The study investigated safety profile and the antibody responses to an experimental tetravalent meningococcal diphtheria conjugate vaccine (Menactra®) in children who have received a monovalent meningococcal C conjugate vaccine at least one year previously.

Primary objective:

To describe and compare the SBA antibody response for serogroup C in participants receiving Menactra® to the serogroup C antibody response in a control group of participants receiving a licensed HIB conjugate vaccine 28 days following vaccination.

• Meningitis
• Meningococcemia

• Biological: Meningococcal Polysaccharide Diphtheria Toxoid Conjugate
  0.5 mL, Intramuscular
  Other Name: Menactra®
• Biological: Haemophilus Influenzae Type b (Hib) vaccine
  0.5 mL, Intramuscular
  Other Name: Hiberix®

• Experimental: Menactra® Vaccine Group
  Participants receiving the tetravalent (A, C, Y, and W 135) meningococcal diphtheria toxoid conjugate vaccine
  Intervention: Biological: Meningococcal Polysaccharide Diphtheria Toxoid Conjugate
• Active Comparator: Hiberix® Vaccine Group
  Participants receiving Haemophilus Influenzae Type b (Hib) vaccine
  Intervention: Biological: Haemophilus Influenzae Type b (Hib) vaccine

Inclusion Criteria :

• Participant is healthy, as determined by medical history and physical examination.
• Participant is 2 years to < 5 years of age at the time of vaccination.
• At least one year from primary vaccination with a monovalent meningococcal C conjugate vaccine has elapsed.
• Parent/Guardian has signed an Ethics Committee-approved informed consent form. A culturally appropriate translation will be used for non-English speaking participants where required.

Exclusion Criteria :

• Serious chronic disease (i.e. cardiac, renal, neurologic, metabolic, rheumatologic, etc.)
• Known or suspected impairment of immunologic function
• Acute medical illness with or without fever within the last 72 hours or an axillary temperature ≥ 37.5ºC at the time of inclusion
• History of documented invasive meningococcal disease
• Administration of immune globulin, other blood products within the last three months, injected or oral corticosteroids or other immunomodulatory therapy within six weeks of the study vaccine.

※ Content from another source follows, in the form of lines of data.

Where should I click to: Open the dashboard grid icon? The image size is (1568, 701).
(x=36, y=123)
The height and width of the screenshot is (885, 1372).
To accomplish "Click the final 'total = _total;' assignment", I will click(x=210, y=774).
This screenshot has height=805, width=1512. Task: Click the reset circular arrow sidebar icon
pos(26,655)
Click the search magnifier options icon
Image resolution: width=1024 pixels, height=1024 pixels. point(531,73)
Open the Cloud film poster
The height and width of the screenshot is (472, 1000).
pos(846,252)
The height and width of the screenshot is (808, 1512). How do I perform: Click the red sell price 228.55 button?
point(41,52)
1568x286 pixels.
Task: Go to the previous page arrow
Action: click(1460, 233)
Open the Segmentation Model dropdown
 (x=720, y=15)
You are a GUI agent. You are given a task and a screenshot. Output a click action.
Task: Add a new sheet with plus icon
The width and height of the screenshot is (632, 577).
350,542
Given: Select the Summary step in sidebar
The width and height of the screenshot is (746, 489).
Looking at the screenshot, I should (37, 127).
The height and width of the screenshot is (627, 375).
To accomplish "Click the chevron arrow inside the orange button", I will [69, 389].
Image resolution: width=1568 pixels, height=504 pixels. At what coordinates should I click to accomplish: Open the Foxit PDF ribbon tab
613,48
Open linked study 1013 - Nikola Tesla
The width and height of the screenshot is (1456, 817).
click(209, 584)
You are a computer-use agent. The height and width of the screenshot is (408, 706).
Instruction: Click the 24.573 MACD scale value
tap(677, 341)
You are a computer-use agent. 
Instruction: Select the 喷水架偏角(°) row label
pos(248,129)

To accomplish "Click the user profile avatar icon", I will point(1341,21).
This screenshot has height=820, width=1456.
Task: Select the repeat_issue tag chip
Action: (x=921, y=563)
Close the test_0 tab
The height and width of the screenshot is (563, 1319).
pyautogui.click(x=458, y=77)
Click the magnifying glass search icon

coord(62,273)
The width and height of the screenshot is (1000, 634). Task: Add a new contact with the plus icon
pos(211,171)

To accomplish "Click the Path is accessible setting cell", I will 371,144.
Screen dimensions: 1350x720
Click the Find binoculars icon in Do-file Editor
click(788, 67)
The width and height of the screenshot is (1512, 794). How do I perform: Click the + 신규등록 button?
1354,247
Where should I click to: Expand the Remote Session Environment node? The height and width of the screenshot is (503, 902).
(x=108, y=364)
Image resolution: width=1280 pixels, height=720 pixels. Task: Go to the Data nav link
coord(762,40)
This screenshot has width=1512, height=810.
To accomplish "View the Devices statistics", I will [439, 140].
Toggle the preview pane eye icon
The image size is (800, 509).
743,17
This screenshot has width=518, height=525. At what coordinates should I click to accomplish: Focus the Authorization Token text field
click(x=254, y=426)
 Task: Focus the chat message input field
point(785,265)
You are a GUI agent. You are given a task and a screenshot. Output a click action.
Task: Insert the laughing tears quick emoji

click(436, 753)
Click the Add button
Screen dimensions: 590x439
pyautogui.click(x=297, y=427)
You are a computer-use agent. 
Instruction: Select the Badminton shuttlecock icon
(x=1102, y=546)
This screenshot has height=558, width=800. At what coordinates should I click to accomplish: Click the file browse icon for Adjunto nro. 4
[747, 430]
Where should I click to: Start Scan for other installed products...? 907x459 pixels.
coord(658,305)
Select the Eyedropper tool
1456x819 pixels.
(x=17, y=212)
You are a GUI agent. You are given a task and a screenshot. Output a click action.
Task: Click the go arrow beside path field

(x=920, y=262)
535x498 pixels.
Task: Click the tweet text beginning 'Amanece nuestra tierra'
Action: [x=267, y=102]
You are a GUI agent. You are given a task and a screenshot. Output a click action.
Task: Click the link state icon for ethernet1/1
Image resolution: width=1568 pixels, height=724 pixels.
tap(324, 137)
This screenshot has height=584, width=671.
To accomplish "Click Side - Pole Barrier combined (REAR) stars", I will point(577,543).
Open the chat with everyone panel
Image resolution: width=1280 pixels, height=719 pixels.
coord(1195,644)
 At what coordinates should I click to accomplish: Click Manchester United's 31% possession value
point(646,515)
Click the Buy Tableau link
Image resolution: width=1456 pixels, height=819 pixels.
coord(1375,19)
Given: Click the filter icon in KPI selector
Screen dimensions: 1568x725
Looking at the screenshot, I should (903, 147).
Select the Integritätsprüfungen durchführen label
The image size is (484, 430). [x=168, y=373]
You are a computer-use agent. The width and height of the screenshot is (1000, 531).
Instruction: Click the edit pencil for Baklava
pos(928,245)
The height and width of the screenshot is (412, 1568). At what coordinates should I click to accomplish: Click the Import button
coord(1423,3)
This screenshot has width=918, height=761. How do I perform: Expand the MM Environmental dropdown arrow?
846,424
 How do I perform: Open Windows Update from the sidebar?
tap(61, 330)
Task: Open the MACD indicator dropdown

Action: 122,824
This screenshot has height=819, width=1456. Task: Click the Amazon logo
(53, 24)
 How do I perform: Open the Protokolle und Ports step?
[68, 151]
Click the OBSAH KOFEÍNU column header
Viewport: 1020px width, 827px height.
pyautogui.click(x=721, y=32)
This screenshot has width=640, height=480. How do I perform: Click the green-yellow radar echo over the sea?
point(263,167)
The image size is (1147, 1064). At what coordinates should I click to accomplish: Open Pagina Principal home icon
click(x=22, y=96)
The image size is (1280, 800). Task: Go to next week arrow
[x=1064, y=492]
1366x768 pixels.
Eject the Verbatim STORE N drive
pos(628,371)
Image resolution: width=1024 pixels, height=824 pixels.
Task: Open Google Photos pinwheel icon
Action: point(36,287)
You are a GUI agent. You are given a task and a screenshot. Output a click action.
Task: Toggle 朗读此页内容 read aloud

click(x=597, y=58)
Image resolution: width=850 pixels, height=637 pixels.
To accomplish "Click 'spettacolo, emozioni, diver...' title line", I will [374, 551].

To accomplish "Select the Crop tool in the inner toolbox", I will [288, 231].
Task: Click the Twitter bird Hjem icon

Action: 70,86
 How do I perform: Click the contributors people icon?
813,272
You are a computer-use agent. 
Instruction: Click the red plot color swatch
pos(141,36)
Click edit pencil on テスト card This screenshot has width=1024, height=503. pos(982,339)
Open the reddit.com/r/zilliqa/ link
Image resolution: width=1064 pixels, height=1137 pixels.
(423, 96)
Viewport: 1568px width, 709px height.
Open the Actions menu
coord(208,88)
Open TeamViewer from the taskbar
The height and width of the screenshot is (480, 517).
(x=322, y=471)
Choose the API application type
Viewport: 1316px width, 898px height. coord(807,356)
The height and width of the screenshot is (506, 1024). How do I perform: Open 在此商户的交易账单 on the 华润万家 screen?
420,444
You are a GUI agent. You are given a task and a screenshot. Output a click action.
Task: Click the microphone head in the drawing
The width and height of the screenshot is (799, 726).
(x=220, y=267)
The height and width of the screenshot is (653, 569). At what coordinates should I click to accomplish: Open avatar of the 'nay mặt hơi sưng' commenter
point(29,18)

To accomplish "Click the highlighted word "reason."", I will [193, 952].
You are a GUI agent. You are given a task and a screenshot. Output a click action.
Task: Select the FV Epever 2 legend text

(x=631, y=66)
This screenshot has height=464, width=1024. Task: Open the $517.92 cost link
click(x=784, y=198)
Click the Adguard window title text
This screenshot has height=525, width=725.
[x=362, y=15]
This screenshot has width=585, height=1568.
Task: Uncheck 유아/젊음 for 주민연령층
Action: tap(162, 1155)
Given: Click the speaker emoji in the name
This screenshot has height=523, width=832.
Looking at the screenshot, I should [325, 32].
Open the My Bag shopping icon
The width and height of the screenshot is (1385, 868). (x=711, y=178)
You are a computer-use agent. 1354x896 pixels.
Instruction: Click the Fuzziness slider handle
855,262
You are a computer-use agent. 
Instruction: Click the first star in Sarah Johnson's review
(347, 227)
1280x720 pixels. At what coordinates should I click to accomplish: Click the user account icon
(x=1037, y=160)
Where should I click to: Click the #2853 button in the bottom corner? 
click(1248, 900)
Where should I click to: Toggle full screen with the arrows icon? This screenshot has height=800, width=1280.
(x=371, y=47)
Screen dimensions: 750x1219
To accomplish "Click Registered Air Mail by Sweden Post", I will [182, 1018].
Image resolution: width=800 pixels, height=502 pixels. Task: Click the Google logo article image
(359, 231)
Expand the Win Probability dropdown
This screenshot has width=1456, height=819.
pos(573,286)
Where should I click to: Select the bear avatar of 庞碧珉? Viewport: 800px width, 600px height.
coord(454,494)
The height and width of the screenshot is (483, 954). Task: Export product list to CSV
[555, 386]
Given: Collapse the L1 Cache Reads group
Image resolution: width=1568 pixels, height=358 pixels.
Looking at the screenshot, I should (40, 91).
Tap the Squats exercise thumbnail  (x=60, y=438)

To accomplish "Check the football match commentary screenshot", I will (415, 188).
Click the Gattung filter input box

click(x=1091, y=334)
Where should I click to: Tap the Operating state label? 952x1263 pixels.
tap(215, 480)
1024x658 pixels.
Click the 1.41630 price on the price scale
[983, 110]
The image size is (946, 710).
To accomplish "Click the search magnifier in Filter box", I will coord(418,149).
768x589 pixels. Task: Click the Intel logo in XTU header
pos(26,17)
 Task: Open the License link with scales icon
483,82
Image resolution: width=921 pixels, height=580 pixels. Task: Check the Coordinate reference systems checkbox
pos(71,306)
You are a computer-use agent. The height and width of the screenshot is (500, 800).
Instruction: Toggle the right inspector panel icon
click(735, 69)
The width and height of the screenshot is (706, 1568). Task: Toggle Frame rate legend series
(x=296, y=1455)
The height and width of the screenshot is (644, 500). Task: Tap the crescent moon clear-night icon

Individuals on a tapering dose schedule of oral steroids lasting < 7 days may be included in the trial as long as they have not received more than one course within the last two weeks prior to enrolment
• Antibiotic therapy within the 72 hours prior to vaccination or 72 hours prior to drawing any blood sample
• Received any vaccine in the 28-day period prior to enrolment, or scheduled to receive any vaccine during enrolment in the trial
• Received a meningococcal C conjugate vaccine within one year prior to enrolment
• Suspected or known hypersensitivity to any of the vaccine components
• Unavailable for the entire study period or unable to attend the scheduled visits or to comply with the study procedures
• Enrolled in another clinical trial
• Any condition, which, in the opinion of the investigator, would pose a health risk to the participant or interfere with the evaluation of the vaccine.